Я не мог снести этого, хотя мне было только тринадцать лет, а ему семнадцать, и притом он был весьма дюжий малый, так что я не должен бы был и помышлять о войне с ним. Но он начал ее, и честь требовала защищаться; и я только удивляюсь, как не выхватил кортика и не положил его мертвым тут же на месте.
На его счастье, мое бешенство заставило меня позабыть, что при мне было оружие, хотя, между прочим, я тотчас вспомнил свой мундир, нанесенное ему бесчестие, удивление служанки, честь, отданную часовым, одним словом — все, что заставило меня вспыхнуть подобно пороху, и я пустил кулак (оружие, которым я наиболее привык владеть) в левый глаз моего противника с такою скоростью и меткостью, которая, наверное, заставила бы аплодировать мне и самого Криба 4 . Мурфи пошатнулся назад от этого удара, и я на минуту льстил себя надеждой, что достаточно с ним рассчитался.
Но — увы! Этот день был для меня днем неудач. Он отступил назад за тем только, чтоб сделать лучше нападение, и потом ударил меня подобно лейб-егерям при Ватерлоо. Я не мог устоять против него, был опрокинут, и он начал меня бить, таскать, колотить пинками, и, конечно, скоро пришлось бы свидетельствовать меня, как скоропостижно умершего, если бы трактирный слуга и служанка не прибежали ко мне на помощь. Слова последней особенно подействовали в мою пользу: по несчастью, она не имела с собой другого оружия, а то порядком досталось бы этой «картошке»5 .
— Стыдно, — говорили они, — срам такому огромному мужчине бить бедного, маленького, невинного, беззащитного мальчика. Что сказала бы его матушка, если б увидела, что с ним так обращаются.
— Черт побери его матушку и тебя также! — сказал Пат 6 , — взгляни-ка ка мой глаз.
— Черт бы побрал твой глаз, — возразил слуга, — жаль, что он не обработал тебе точно так же и другой; и ты этого заслуживаешь, начавши драться с ребенком.

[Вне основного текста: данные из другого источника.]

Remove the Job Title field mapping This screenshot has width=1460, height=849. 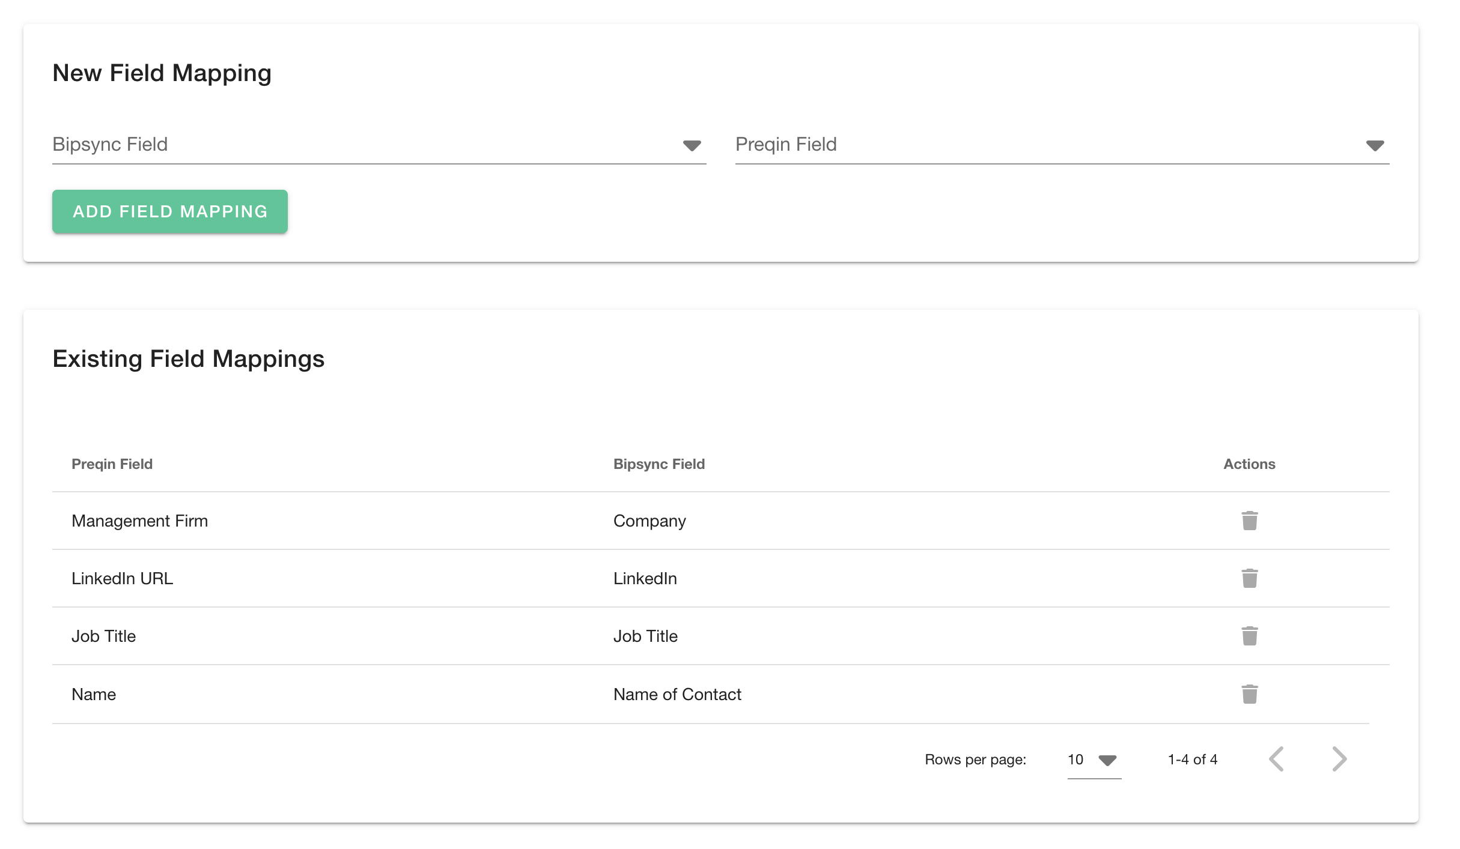pos(1249,636)
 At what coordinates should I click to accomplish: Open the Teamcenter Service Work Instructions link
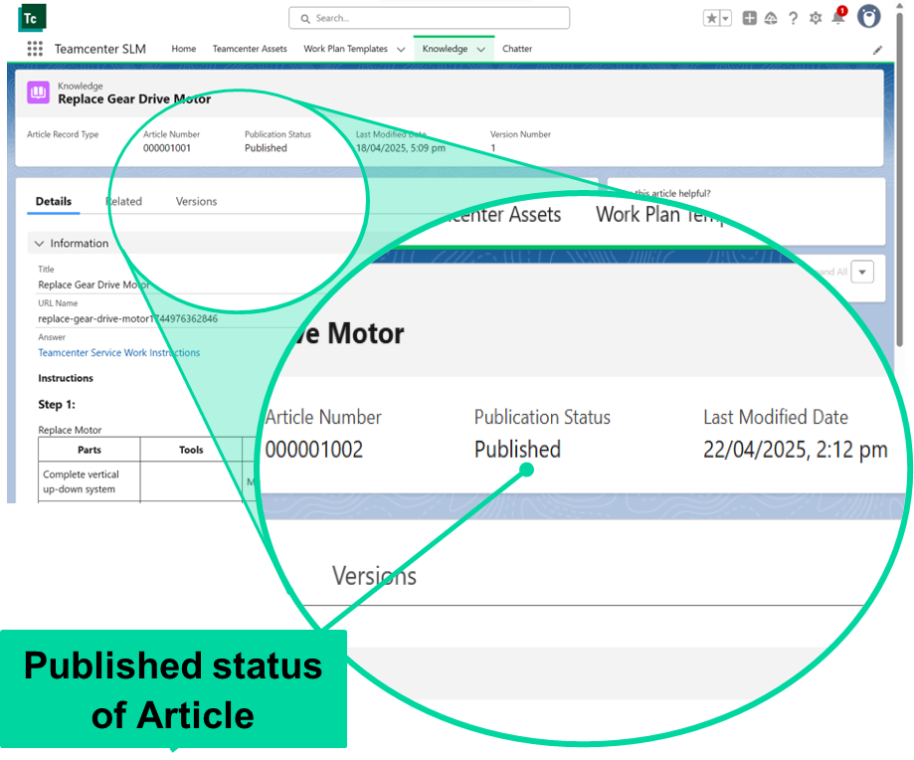coord(119,353)
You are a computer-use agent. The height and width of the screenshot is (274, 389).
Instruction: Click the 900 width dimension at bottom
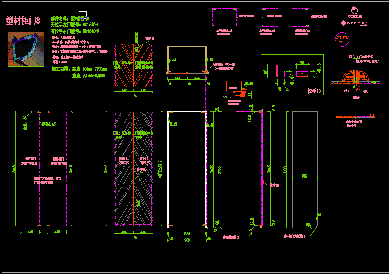coord(187,239)
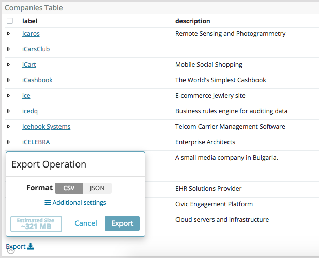Screen dimensions: 319x258
Task: Expand the iCashbook row
Action: (9, 80)
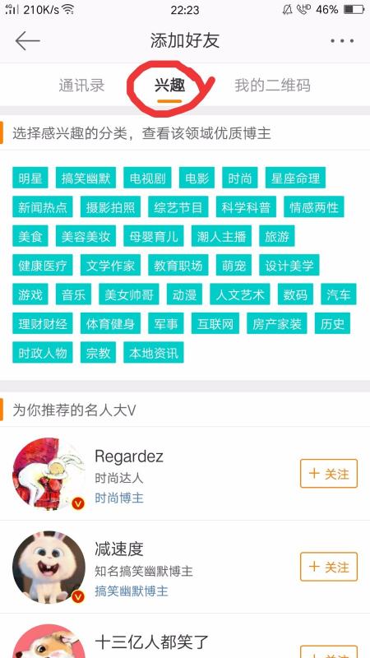Select the 星座命理 category tag

pyautogui.click(x=295, y=178)
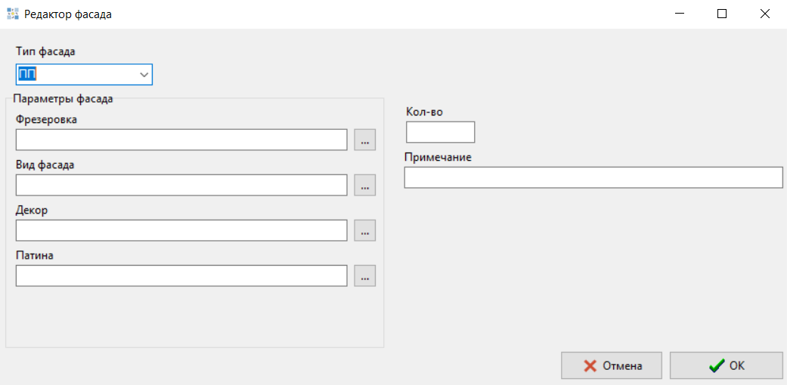Click the Тип фасада combo box text
Viewport: 787px width, 385px height.
pos(76,75)
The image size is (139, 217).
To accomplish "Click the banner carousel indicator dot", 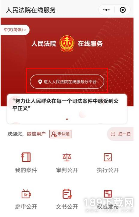I will click(67, 119).
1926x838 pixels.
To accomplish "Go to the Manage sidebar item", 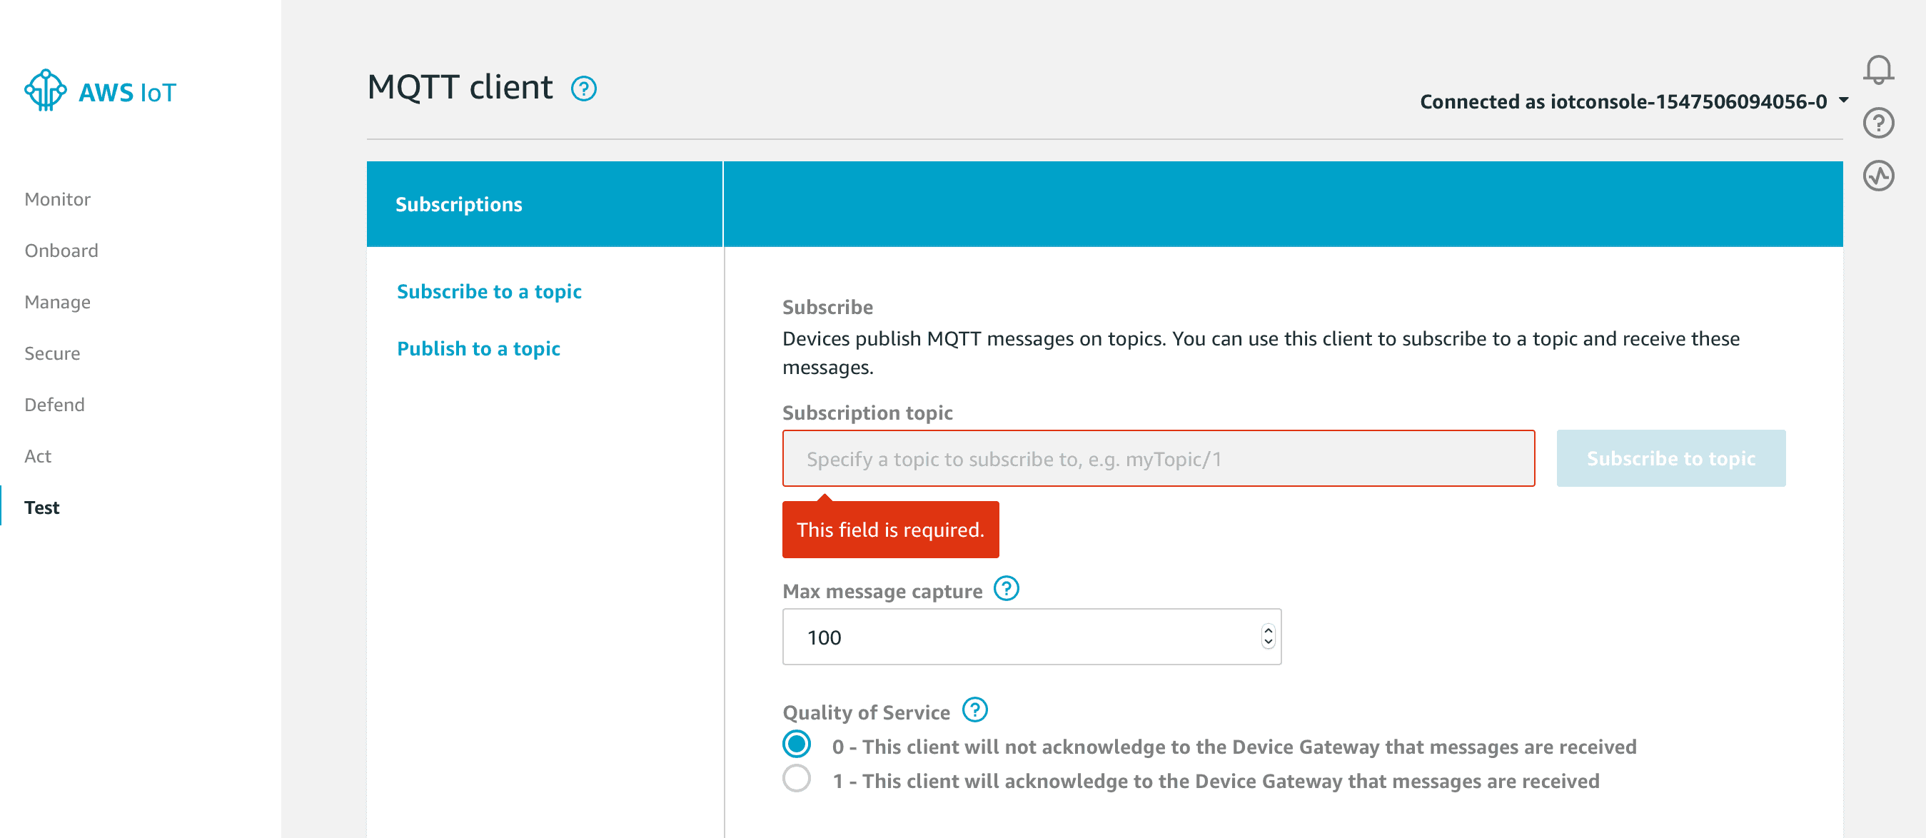I will (57, 302).
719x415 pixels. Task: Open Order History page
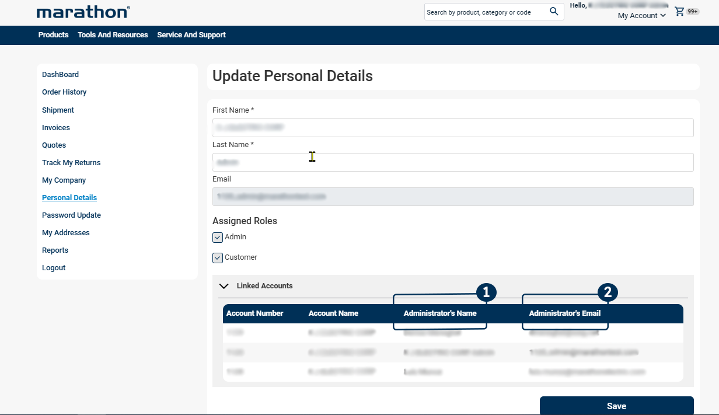pos(64,92)
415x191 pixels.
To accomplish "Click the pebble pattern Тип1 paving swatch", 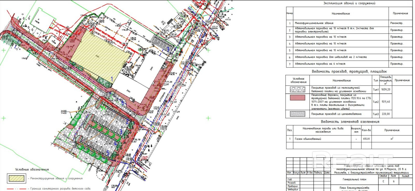I will coord(297,89).
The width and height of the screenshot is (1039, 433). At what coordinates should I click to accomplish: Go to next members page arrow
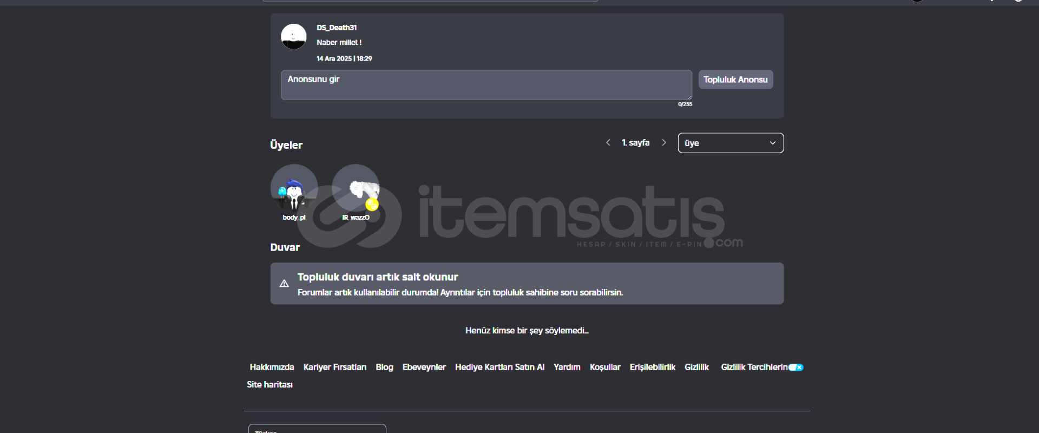pos(664,143)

Какая разница, он и ты; такой маленький мальчик, а решился меряться с этаким верзилой; он лучше стольких из вас, сколько можно перевешать вас отсюда до железного Барбиканского стула!
— Я была бы очень рада, если б увидела его в этом стуле, — сказала служанка.
Покуда продолжался этот разговор, я снова успел принять оборонительное положение. Я не плакал, не жаловался и обратил на себя участие всех окружавших нас, между которыми был и капитан со своими гостями. Кровь струилась у меня изо рта, и я носил на себе все знаки превосходной силы неприятеля, желавшего удержать меня в повиновении; он был славный боксер по своему возрасту, и, наверное, не получил бы от меня удара, если бы знал, что я смел, и что сам нападу на него. Мурфи рассказал происшествие по своему и пустил в ход все, кроме правды.
Я бы мог наговорить сказок гораздо лучше его; но истина говорила за меня более, чем все его лжи; поэтому когда он кончил, и я начал рассказывать происшествие, ничего не утаивая, то ясно видел, что хотя и был разбит в поле, но имел перед ним преимущество в делах кабинетных. Мурфи впал в немилость, и его приказано было держать на фрегате, пока не поправится.
— Я бы должен был приказать не спускать тебя с фрегата, — сказал ему капитан. — Но Мильдмей предупредил меня; ты не можешь показаться на берег с этим синяком под глазом.
Когда он ушел, капитан начал советовать мне быть вперед осторожнее.
— Ты как медвежонок, — сказал он. — Все твои печали еще впереди; если ты начнешь обижаться за всякое сказанное тебе грубое слово, то наперед можно знать, что встретит тебя на службе. Если ты будешь слаб, из тебя сделают скелет, если же силен, станут ненавидеть.